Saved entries

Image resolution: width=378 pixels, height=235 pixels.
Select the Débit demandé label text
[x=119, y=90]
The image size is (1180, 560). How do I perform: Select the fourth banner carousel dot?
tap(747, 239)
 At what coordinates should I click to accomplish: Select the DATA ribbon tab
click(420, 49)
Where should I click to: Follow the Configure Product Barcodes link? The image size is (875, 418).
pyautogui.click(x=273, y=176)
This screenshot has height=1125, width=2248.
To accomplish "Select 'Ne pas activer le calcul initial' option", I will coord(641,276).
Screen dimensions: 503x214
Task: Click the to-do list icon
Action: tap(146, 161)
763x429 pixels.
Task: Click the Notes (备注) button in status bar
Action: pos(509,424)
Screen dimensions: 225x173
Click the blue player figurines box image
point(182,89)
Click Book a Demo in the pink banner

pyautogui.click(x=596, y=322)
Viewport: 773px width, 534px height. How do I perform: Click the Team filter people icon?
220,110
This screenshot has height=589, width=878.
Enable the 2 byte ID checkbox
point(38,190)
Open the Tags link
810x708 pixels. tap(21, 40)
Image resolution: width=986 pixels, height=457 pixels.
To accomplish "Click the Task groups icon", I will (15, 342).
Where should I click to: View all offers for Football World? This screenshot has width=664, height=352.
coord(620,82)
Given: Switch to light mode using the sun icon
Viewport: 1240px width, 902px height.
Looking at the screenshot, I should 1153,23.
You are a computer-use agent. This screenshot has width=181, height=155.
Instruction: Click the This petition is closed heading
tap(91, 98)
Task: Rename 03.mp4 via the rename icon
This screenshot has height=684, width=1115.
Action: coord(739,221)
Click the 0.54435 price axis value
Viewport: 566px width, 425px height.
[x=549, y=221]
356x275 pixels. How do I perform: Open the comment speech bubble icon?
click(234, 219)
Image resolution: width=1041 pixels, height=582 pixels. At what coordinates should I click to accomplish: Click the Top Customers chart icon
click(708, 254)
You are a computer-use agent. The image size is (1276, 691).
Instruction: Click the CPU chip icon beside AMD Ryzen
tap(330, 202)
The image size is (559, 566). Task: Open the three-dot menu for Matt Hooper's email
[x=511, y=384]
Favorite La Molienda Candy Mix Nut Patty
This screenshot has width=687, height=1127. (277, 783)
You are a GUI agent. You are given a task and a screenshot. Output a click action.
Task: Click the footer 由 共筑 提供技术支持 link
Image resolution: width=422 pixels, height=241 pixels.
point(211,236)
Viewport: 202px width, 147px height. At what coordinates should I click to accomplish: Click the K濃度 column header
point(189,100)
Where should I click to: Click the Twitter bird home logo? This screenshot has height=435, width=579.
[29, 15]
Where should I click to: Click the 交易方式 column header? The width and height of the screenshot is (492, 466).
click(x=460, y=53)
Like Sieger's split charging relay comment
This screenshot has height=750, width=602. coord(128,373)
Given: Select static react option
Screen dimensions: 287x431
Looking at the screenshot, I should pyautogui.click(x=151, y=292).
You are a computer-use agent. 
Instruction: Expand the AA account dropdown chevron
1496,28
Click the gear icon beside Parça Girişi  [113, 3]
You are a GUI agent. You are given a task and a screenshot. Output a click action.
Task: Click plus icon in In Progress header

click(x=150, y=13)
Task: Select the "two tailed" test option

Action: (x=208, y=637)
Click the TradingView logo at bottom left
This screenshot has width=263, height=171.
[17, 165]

## WORK TASK
Give back precisely the lines above that start at the line containing "Favorite La Molienda Candy Mix Nut Patty" and end at the line containing "Task: Click the footer 由 共筑 提供技术支持 link", inclusive. No other lines belong in the output.

## WRITTEN ANSWER
Favorite La Molienda Candy Mix Nut Patty
This screenshot has width=687, height=1127. (277, 783)
You are a GUI agent. You are given a task and a screenshot. Output a click action.
Task: Click the footer 由 共筑 提供技术支持 link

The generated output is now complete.